> **Exercise prompt**
In the entries below, how many lines contain the word "page"? State the number and nothing more.
(Data for the task)
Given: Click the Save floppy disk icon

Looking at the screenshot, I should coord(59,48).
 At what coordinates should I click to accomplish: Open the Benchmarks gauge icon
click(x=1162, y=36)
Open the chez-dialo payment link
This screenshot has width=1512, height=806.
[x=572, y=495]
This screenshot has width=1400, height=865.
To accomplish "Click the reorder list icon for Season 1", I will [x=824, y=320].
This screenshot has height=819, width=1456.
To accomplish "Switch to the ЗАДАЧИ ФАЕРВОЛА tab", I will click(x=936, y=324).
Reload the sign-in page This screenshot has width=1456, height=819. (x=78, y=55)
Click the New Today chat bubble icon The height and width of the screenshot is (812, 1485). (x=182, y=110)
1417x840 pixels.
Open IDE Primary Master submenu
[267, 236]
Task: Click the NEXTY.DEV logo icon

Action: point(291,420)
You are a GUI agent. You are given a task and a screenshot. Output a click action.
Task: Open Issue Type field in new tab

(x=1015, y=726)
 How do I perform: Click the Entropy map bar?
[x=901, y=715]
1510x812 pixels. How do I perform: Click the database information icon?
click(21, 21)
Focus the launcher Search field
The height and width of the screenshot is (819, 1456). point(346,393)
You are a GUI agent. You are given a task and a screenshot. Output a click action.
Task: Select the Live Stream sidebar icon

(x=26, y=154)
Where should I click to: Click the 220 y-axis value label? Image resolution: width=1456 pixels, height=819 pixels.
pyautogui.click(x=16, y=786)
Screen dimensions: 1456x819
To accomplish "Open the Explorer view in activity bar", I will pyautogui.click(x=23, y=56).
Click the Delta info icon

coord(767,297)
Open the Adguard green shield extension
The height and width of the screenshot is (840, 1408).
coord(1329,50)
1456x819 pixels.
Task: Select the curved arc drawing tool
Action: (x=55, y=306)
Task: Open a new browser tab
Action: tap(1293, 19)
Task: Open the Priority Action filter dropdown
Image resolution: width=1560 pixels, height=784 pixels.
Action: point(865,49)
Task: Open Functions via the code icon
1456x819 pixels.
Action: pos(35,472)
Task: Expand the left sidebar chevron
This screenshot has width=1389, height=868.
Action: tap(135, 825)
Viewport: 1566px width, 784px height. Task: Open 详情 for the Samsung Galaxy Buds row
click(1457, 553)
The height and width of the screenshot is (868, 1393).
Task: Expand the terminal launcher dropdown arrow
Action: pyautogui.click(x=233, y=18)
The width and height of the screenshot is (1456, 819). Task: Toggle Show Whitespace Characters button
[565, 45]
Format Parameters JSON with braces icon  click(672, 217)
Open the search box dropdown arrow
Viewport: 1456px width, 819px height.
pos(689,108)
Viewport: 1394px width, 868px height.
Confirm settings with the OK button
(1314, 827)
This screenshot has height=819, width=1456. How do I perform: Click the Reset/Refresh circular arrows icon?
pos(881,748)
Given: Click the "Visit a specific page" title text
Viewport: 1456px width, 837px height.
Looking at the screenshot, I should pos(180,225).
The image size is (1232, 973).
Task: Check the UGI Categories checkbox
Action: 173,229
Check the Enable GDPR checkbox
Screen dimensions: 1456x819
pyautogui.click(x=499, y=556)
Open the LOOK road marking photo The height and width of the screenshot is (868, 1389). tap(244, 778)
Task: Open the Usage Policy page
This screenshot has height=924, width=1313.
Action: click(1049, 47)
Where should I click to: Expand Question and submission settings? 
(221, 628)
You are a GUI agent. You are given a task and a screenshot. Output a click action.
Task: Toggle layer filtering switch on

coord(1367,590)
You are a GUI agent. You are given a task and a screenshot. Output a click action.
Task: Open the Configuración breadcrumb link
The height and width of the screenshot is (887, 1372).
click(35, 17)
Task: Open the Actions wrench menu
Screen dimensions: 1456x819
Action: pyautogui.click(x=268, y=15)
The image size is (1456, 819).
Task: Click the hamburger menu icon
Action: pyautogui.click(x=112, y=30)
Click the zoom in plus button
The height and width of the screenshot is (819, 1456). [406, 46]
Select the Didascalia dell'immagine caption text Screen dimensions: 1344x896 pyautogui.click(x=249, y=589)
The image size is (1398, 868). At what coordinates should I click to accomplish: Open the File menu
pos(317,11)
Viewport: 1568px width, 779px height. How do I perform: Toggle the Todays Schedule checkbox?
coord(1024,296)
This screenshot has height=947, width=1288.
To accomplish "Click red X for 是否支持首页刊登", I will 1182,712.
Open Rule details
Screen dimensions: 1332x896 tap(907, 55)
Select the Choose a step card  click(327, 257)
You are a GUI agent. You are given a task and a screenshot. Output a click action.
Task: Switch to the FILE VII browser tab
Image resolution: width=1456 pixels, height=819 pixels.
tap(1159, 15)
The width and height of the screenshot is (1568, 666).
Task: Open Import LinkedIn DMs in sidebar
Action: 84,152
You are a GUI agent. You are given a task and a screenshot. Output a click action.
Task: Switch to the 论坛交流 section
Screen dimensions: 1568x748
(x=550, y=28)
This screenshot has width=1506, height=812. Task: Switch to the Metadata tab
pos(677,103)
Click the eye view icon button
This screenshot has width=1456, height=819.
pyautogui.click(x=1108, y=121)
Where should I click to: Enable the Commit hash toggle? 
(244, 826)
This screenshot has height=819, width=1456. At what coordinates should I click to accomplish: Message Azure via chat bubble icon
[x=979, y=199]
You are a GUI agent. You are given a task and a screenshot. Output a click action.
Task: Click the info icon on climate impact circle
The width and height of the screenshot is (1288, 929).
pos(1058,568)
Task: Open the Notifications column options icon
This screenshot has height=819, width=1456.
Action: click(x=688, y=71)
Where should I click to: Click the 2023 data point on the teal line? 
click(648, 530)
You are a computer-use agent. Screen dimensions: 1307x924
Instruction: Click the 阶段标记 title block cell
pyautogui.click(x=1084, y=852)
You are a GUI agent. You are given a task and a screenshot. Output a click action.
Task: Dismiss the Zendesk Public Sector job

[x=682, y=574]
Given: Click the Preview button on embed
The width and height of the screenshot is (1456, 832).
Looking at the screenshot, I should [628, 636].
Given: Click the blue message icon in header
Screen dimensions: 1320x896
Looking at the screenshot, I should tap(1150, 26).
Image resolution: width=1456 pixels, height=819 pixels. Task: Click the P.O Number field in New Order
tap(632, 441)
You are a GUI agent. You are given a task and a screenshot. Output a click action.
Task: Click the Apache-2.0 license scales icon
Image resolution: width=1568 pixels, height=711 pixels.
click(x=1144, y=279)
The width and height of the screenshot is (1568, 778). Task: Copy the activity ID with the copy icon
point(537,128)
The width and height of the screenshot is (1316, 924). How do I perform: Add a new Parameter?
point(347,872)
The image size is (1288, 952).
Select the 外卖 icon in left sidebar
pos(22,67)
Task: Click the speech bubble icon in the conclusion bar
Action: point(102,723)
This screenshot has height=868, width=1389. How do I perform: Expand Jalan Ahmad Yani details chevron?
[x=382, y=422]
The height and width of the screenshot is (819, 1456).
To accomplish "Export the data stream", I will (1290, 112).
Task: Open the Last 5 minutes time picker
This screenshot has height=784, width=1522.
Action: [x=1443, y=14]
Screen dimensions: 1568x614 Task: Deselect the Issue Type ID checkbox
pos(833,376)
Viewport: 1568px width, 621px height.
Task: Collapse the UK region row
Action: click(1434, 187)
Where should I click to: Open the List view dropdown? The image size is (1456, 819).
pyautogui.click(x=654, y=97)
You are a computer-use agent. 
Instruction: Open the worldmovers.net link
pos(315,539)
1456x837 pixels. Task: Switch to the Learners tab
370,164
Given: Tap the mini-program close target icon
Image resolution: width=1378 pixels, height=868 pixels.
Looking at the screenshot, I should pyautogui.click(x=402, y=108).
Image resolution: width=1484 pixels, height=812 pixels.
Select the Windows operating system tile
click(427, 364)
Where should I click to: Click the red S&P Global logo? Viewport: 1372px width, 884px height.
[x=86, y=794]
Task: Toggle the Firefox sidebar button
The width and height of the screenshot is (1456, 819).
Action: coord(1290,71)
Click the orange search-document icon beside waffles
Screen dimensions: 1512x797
(End Data for the task)
> **Finished exercise**
3